Leadership plays a decisive role in steering this transformation. A deliberate, phased approach — starting with problem identification, followed by tool selection, and culminating in a centralized, standardized data strategy — can help embed data-driven decision-making into the fabric of the enterprise. The survey’s emphasis on the essential nature of data strategy for optimizing the product lifecycle, coupled with the warning about potential market-share losses if processes remain outdated, reinforces the urgency for decisive action. As organizations invest to mature their data capabilities, the path forward centers on creating a unified data vision, embracing end-to-end lifecycle analytics, and integrating advanced technologies in a governance-first framework that supports sustainable, scalable value creation.
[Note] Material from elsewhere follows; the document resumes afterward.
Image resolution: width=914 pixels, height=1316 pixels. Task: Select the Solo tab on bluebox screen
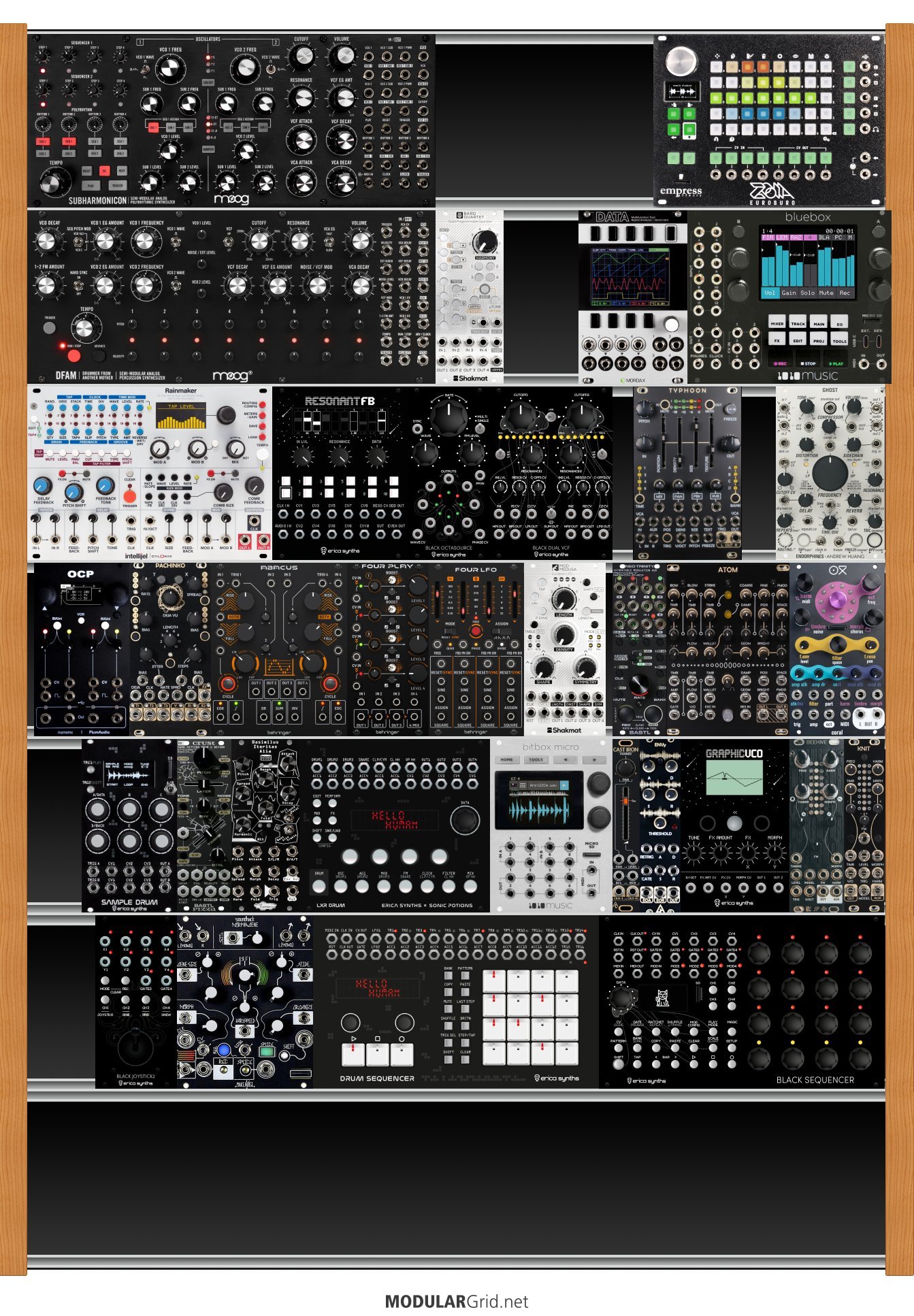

In summary, the findings call for a holistic, enterprise-wide commitment to data: a commitment that recognizes data as a strategic asset, aligns people and processes with a standardized data architecture, and couples analytics with actionable workflows that translate insight into execution. By prioritizing end-to-end data across design, validation, production, and in-use stages, and by embracing disciplined AI scaling with attention to energy efficiency and governance, organizations can accelerate innovation, improve operational performance, and protect market position in a rapidly evolving landscape. The future of enterprise product development hinges on the successful realization of a connected, mature data strategy — one that turns data into a true competitive advantage.